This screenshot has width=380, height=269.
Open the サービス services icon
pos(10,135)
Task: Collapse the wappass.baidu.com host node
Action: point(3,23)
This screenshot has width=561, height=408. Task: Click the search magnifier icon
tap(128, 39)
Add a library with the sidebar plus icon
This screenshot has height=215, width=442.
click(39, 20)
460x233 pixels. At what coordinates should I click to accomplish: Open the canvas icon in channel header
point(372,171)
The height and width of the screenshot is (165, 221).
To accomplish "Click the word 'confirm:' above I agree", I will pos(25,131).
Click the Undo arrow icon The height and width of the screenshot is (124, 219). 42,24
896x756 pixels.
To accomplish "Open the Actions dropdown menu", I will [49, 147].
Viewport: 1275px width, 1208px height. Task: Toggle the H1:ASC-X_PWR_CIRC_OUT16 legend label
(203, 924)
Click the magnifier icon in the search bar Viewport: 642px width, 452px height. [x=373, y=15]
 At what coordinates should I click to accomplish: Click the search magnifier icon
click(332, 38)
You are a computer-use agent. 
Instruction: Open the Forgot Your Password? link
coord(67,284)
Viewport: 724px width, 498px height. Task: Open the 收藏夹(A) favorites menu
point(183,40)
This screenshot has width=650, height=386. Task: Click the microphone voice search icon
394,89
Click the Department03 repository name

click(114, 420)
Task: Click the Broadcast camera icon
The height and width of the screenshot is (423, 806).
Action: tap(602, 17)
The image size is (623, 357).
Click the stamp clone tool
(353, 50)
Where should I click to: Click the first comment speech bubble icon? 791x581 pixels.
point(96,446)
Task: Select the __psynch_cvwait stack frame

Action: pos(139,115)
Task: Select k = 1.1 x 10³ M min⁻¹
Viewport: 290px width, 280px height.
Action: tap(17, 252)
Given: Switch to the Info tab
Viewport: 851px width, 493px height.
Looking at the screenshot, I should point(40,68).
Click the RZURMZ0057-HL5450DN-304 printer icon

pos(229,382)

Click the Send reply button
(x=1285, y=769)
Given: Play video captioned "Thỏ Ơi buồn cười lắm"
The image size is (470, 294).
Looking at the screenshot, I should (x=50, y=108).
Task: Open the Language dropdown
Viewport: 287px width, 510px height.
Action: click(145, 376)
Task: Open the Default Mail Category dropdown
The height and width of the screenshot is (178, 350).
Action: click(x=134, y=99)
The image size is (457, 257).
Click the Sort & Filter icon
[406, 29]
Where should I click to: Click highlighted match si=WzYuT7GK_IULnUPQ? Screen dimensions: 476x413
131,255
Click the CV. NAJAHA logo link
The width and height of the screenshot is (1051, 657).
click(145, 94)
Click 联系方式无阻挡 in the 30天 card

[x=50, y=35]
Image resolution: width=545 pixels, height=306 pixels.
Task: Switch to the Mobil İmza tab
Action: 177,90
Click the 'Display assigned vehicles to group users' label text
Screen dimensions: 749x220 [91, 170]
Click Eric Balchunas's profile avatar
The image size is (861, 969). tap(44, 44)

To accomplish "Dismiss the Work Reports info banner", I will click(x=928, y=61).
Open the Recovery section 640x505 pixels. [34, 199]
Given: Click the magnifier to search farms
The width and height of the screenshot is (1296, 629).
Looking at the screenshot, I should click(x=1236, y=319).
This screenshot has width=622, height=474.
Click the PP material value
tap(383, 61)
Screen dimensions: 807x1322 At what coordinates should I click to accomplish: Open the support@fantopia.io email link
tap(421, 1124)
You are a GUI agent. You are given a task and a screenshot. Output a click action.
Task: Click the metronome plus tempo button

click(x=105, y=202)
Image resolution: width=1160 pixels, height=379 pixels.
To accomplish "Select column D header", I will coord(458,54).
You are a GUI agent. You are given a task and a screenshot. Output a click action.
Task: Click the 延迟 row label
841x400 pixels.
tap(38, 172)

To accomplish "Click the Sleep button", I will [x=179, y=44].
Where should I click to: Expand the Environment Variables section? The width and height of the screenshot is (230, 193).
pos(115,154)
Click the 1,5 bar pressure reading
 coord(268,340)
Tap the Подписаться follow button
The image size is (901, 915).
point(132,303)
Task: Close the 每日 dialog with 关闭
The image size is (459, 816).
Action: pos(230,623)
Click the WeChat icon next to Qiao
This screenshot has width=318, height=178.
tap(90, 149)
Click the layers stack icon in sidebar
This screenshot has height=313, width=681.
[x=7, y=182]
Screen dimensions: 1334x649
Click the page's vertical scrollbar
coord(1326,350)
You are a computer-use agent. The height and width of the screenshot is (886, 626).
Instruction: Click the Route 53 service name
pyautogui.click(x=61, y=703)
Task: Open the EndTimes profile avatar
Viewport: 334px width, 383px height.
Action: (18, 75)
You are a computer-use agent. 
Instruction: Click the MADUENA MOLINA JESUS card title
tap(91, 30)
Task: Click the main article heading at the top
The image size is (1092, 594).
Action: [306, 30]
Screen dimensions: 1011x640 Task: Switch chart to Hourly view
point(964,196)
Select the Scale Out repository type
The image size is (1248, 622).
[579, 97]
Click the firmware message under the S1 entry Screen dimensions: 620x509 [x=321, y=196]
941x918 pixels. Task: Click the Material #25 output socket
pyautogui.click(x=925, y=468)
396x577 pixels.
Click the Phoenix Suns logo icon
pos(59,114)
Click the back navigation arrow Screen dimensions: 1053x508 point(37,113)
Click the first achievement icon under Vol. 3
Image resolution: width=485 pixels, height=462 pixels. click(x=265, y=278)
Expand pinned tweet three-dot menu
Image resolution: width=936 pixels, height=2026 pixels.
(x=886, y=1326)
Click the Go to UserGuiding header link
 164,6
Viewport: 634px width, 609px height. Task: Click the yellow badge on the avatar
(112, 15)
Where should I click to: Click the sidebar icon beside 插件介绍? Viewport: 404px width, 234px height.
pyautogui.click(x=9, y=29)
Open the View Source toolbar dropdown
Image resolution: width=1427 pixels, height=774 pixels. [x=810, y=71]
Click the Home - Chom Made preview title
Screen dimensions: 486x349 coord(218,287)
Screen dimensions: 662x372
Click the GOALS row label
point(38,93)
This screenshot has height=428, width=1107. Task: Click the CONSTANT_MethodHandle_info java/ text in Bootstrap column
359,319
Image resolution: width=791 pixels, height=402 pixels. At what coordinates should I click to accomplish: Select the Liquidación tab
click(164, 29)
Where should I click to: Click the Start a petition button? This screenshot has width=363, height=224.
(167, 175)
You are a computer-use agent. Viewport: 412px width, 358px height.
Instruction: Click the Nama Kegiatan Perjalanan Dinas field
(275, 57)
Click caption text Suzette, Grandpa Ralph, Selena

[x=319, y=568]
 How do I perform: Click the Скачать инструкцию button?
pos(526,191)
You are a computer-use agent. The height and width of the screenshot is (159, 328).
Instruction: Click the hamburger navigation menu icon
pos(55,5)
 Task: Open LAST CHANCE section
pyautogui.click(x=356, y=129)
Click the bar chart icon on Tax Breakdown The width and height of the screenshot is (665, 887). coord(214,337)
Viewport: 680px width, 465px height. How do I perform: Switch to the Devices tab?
+---+
▶ _The task_:
Reproduce the entries above in full and exactly.

▶ _The answer_:
This screenshot has width=380, height=269.
Open the サービス services icon
pos(10,135)
Task: Collapse the wappass.baidu.com host node
Action: point(3,23)
This screenshot has width=561, height=408. Task: Click the search magnifier icon
tap(128, 39)
Add a library with the sidebar plus icon
This screenshot has height=215, width=442.
click(39, 20)
460x233 pixels. At what coordinates should I click to accomplish: Open the canvas icon in channel header
point(372,171)
The height and width of the screenshot is (165, 221).
To accomplish "Click the word 'confirm:' above I agree", I will pos(25,131).
Click the Undo arrow icon The height and width of the screenshot is (124, 219). 42,24
896x756 pixels.
To accomplish "Open the Actions dropdown menu", I will [49, 147].
Viewport: 1275px width, 1208px height. Task: Toggle the H1:ASC-X_PWR_CIRC_OUT16 legend label
(203, 924)
Click the magnifier icon in the search bar Viewport: 642px width, 452px height. [x=373, y=15]
 At what coordinates should I click to accomplish: Click the search magnifier icon
click(332, 38)
You are a computer-use agent. 
Instruction: Open the Forgot Your Password? link
coord(67,284)
Viewport: 724px width, 498px height. Task: Open the 收藏夹(A) favorites menu
point(183,40)
This screenshot has width=650, height=386. Task: Click the microphone voice search icon
394,89
Click the Department03 repository name

click(114, 420)
Task: Click the Broadcast camera icon
The height and width of the screenshot is (423, 806).
Action: tap(602, 17)
The image size is (623, 357).
Click the stamp clone tool
(353, 50)
Where should I click to: Click the first comment speech bubble icon? 791x581 pixels.
point(96,446)
Task: Select the __psynch_cvwait stack frame

Action: pos(139,115)
Task: Select k = 1.1 x 10³ M min⁻¹
Viewport: 290px width, 280px height.
Action: tap(17, 252)
Given: Switch to the Info tab
Viewport: 851px width, 493px height.
Looking at the screenshot, I should point(40,68).
Click the RZURMZ0057-HL5450DN-304 printer icon

pos(229,382)

Click the Send reply button
(x=1285, y=769)
Given: Play video captioned "Thỏ Ơi buồn cười lắm"
The image size is (470, 294).
Looking at the screenshot, I should (x=50, y=108).
Task: Open the Language dropdown
Viewport: 287px width, 510px height.
Action: click(145, 376)
Task: Open the Default Mail Category dropdown
The height and width of the screenshot is (178, 350).
Action: click(x=134, y=99)
The image size is (457, 257).
Click the Sort & Filter icon
[406, 29]
Where should I click to: Click highlighted match si=WzYuT7GK_IULnUPQ? Screen dimensions: 476x413
131,255
Click the CV. NAJAHA logo link
The width and height of the screenshot is (1051, 657).
click(145, 94)
Click 联系方式无阻挡 in the 30天 card

[x=50, y=35]
Image resolution: width=545 pixels, height=306 pixels.
Task: Switch to the Mobil İmza tab
Action: 177,90
Click the 'Display assigned vehicles to group users' label text
Screen dimensions: 749x220 [91, 170]
Click Eric Balchunas's profile avatar
The image size is (861, 969). tap(44, 44)

To accomplish "Dismiss the Work Reports info banner", I will click(x=928, y=61).
Open the Recovery section 640x505 pixels. [34, 199]
Given: Click the magnifier to search farms
The width and height of the screenshot is (1296, 629).
Looking at the screenshot, I should click(x=1236, y=319).
This screenshot has width=622, height=474.
Click the PP material value
tap(383, 61)
Screen dimensions: 807x1322 At what coordinates should I click to accomplish: Open the support@fantopia.io email link
tap(421, 1124)
You are a GUI agent. You are given a task and a screenshot. Output a click action.
Task: Click the metronome plus tempo button

click(x=105, y=202)
Image resolution: width=1160 pixels, height=379 pixels.
To accomplish "Select column D header", I will coord(458,54).
You are a GUI agent. You are given a task and a screenshot. Output a click action.
Task: Click the 延迟 row label
841x400 pixels.
tap(38, 172)

To accomplish "Click the Sleep button", I will [x=179, y=44].
Where should I click to: Expand the Environment Variables section? The width and height of the screenshot is (230, 193).
pos(115,154)
Click the 1,5 bar pressure reading
 coord(268,340)
Tap the Подписаться follow button
The image size is (901, 915).
point(132,303)
Task: Close the 每日 dialog with 关闭
The image size is (459, 816).
Action: pos(230,623)
Click the WeChat icon next to Qiao
This screenshot has width=318, height=178.
tap(90, 149)
Click the layers stack icon in sidebar
This screenshot has height=313, width=681.
[x=7, y=182]
Screen dimensions: 1334x649
Click the page's vertical scrollbar
coord(1326,350)
You are a computer-use agent. The height and width of the screenshot is (886, 626).
Instruction: Click the Route 53 service name
pyautogui.click(x=61, y=703)
Task: Open the EndTimes profile avatar
Viewport: 334px width, 383px height.
Action: (18, 75)
You are a computer-use agent. 
Instruction: Click the MADUENA MOLINA JESUS card title
tap(91, 30)
Task: Click the main article heading at the top
The image size is (1092, 594).
Action: [306, 30]
Screen dimensions: 1011x640 Task: Switch chart to Hourly view
point(964,196)
Select the Scale Out repository type
The image size is (1248, 622).
[579, 97]
Click the firmware message under the S1 entry Screen dimensions: 620x509 [x=321, y=196]
941x918 pixels. Task: Click the Material #25 output socket
pyautogui.click(x=925, y=468)
396x577 pixels.
Click the Phoenix Suns logo icon
pos(59,114)
Click the back navigation arrow Screen dimensions: 1053x508 point(37,113)
Click the first achievement icon under Vol. 3
Image resolution: width=485 pixels, height=462 pixels. click(x=265, y=278)
Expand pinned tweet three-dot menu
Image resolution: width=936 pixels, height=2026 pixels.
(x=886, y=1326)
Click the Go to UserGuiding header link
 164,6
Viewport: 634px width, 609px height. Task: Click the yellow badge on the avatar
(112, 15)
Where should I click to: Click the sidebar icon beside 插件介绍? Viewport: 404px width, 234px height.
pyautogui.click(x=9, y=29)
Open the View Source toolbar dropdown
Image resolution: width=1427 pixels, height=774 pixels. [x=810, y=71]
Click the Home - Chom Made preview title
Screen dimensions: 486x349 coord(218,287)
Screen dimensions: 662x372
Click the GOALS row label
point(38,93)
This screenshot has height=428, width=1107. Task: Click the CONSTANT_MethodHandle_info java/ text in Bootstrap column
359,319
Image resolution: width=791 pixels, height=402 pixels. At what coordinates should I click to accomplish: Select the Liquidación tab
click(164, 29)
Where should I click to: Click the Start a petition button? This screenshot has width=363, height=224.
(167, 175)
You are a computer-use agent. Viewport: 412px width, 358px height.
Instruction: Click the Nama Kegiatan Perjalanan Dinas field
(275, 57)
Click caption text Suzette, Grandpa Ralph, Selena

[x=319, y=568]
 How do I perform: Click the Скачать инструкцию button?
pos(526,191)
You are a computer-use agent. The height and width of the screenshot is (159, 328).
Instruction: Click the hamburger navigation menu icon
pos(55,5)
 Task: Open LAST CHANCE section
pyautogui.click(x=356, y=129)
Click the bar chart icon on Tax Breakdown The width and height of the screenshot is (665, 887). coord(214,337)
Viewport: 680px width, 465px height. How do I perform: Switch to the Devices tab?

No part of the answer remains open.